## Record list
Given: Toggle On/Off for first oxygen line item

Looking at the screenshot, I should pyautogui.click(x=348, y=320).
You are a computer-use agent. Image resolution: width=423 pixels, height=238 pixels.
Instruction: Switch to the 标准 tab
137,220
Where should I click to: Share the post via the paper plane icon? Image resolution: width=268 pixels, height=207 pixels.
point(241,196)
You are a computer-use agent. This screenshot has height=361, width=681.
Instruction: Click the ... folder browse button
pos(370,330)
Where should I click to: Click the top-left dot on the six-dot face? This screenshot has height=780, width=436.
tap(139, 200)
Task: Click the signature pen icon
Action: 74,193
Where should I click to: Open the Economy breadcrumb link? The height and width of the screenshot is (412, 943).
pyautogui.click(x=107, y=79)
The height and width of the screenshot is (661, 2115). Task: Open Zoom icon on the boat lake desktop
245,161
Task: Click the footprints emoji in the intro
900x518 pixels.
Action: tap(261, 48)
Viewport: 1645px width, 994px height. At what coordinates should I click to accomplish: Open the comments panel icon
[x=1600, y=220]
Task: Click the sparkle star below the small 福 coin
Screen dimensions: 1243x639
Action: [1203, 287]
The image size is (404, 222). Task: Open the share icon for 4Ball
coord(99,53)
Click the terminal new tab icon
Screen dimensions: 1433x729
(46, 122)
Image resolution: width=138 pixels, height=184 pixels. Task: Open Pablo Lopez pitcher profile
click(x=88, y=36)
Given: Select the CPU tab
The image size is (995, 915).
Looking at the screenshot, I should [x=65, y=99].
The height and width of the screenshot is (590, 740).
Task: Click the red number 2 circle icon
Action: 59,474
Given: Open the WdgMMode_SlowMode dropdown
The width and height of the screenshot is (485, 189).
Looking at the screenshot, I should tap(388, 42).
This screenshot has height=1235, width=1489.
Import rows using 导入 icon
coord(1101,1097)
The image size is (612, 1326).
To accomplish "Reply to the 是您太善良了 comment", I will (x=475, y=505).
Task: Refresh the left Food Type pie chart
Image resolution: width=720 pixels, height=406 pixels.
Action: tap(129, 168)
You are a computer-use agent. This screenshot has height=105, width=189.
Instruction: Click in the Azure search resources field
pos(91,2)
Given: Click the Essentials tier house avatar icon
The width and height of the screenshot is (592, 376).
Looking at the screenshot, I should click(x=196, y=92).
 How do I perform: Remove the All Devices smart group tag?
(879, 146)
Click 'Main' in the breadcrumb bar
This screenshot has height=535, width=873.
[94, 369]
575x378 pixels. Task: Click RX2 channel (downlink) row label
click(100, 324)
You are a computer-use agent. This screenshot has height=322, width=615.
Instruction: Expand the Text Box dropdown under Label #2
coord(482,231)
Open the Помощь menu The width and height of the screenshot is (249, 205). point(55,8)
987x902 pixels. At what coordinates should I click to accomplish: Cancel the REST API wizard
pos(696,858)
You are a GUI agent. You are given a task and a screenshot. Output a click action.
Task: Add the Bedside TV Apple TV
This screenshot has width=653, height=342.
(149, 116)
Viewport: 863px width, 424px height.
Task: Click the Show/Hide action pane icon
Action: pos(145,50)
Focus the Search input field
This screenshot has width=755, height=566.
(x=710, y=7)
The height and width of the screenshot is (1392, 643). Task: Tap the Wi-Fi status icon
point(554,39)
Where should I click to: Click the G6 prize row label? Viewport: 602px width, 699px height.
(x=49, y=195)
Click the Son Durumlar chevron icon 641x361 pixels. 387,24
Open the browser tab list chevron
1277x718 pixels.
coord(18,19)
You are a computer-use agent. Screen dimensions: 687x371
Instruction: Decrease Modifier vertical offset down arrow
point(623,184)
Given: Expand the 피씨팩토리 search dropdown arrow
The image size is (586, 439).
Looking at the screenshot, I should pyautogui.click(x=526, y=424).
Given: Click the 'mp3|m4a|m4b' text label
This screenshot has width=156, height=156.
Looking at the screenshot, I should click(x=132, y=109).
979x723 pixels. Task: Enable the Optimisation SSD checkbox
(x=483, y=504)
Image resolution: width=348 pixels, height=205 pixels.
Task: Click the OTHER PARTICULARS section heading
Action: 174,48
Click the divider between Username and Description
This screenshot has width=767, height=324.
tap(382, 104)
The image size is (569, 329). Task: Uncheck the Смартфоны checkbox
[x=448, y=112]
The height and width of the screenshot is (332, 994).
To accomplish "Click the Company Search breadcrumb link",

## Short task
Count the rows above that contain the string "accomplish", and reply with the number only.

## Written answer
4